Although this has already been turned into a TV miniseries, we didn't really rate it because A) the story didn't make sense, B) it had terrible acting and poor CGI and C) the script was just as bad as the acting and the CGI. So, no, we don't count Forward Unto Dawn. Neill Blomkamp was allegedly in the final stages of negotiating a Halo movie with Steven Spielberg attached to produce when it all went up in smoke. Why is that? Do they not like money, maybe? Who knows. What we do know is that the Master Chief is long overdue a film adaptation.



One of the most innovative and engaging games we've played in years, Mirror's Edge had an intelligent story mixed with blisteringly fast visuals. You put those two together on screen and you've got something people would line up to see. What most studios fail to grasp is that there's no need to put a director who has strong visuals in for a video game adaptation. There has to be an emotional weight to it, something that gets the audience invested. It's not enough to just put up nice scenes and hope it works. We have to get invested. Speaking of...


5. FALLOUT 3 (And possibly Fallout 4, if the story's good)

Liam Neeson's your dad who goes in search of resources to help save you? Malcolm MacDowell's a Nixon-esque president over an apocalyptic wasteland? Yes, we can absolutely see a Fallout movie happening real soon. The disappointing Book of Eli from a few years ago had flashes of Fallout, but put someone like Toy Story 3's Michael Arndt in charge of the script, get Roger Deakins to do the cinematography and John Hillcoat to direct and this will win Oscars left and right. A collapsed society, clinging to the vestiges of authority, a lone figure roaming the Mojave? Of course this will work.



Again, this one's been mooted for some time and there was early talk that Netflix were working on an adaptation with Nintendo. That, ultimately, turned out to be false - although Nintendo have opened the possibility of getting into the film business. Legend of Zelda could be very easily turned into an engaging adventure series. The animation style in The WInd Waker, for example, lends itself to something more experimental than a live-action take on the series. Plus, there's literally decades of lore for the screenwriters to take a run through. Someone like Andrew Stanton from Finding Nemo would be perfect to take this on.
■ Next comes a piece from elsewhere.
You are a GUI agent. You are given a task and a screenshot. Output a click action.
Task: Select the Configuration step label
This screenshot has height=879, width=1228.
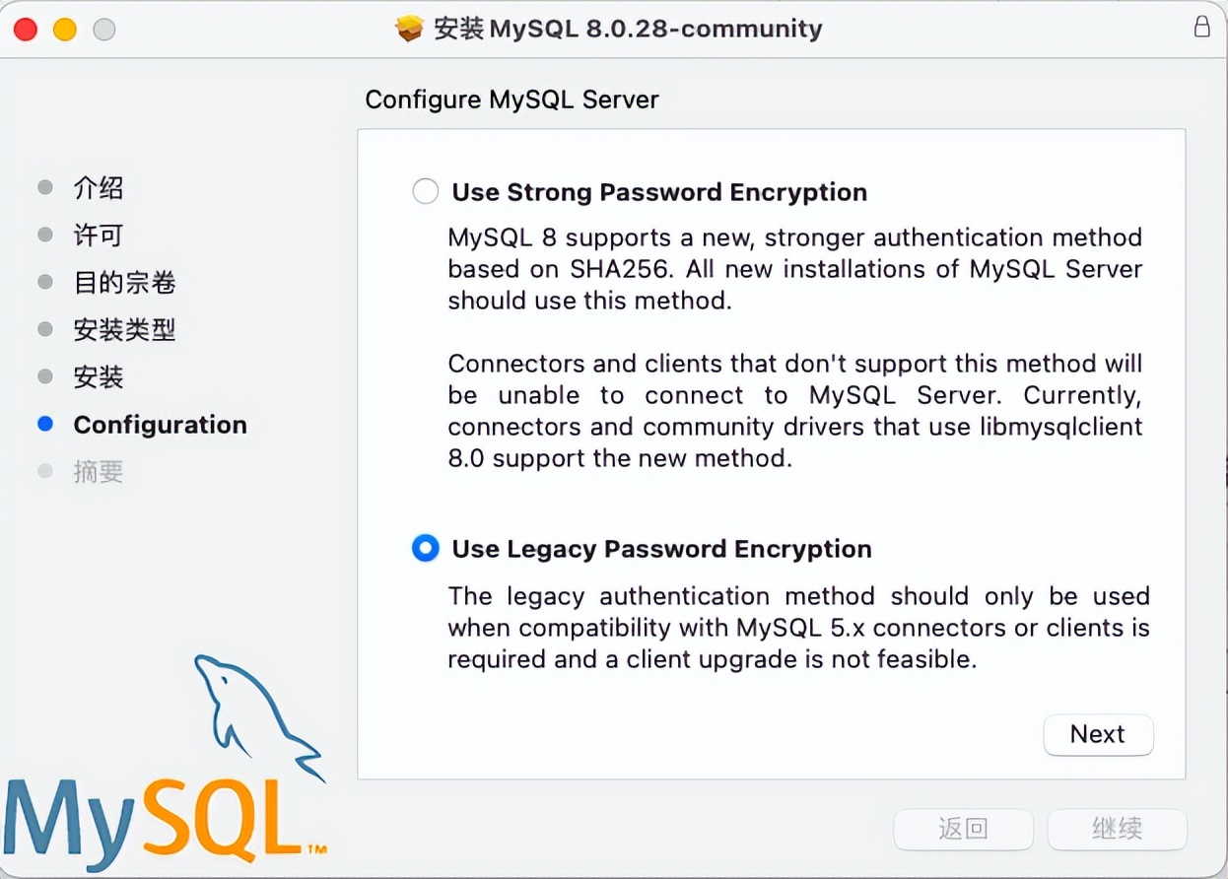click(x=160, y=425)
Basically, give it to Pixar and let them turn it into an even bigger cultural phenomenon.



Yes, Portal was a game about solving puzzles using... portals. But! The storyline, the comedy and the voice-acting by JK Simmons and Stephen Merchant were really top-notch. The meta-humour that's on display in Portal really does lend itself to the sort of work that, say, Phil Lord and Chris Miller became famous for. Or, better yet, get Stephen Merchant to write the script and get maybe Paul McGuigan, who did Sherlock and is currently doing the Victor Frankenstein thing with James MacAvoy and Daniel Radcliffe, to direct.
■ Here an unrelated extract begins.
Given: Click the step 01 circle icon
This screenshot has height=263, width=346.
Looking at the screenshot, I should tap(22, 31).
OK, this would need a LOT of cleaning up. For one, they'll need to drop all that nano-machines crap, that whole La-Li-Leu thing from Metal Gear Solid 2, they'll need to make Solid Snake not sound like a complete idiot (Kiefer Sutherland fixed that already, in fairness) and they'll need to make a story that actually makes sense. We'd argue The Phantom Pain has done all those things and then some, except for the pervy costume Quiet wears. That's just weird and no explanation is going to help. But, Metal Gear Solid does have the same sort of help or hindrance that Legend of Zelda has - namely, decades worth of lore to pick and choose from.


1. ICO

Ico is regularly cited as one of the shining examples of a video game that transcends genre and moves into the realm of true art. It didn't exactly do well over on this side of the world, but those who are familiar with it will know the story well. A young boy, who's born with horns, is imprisoned in an abandoned castle where he's due to be buried alive. However, an earthquake causes him to escape and go on an atmosphere odyssey that sees him find a mute princess called Yorda who has a connection to the castle and an evil Queen who has nefarious plans for both of them. It's an incredible story, that kind that Cartoon Saloon or Studio Ghibli could easily turn into a film with a minimal amount of editing to the story or visuals.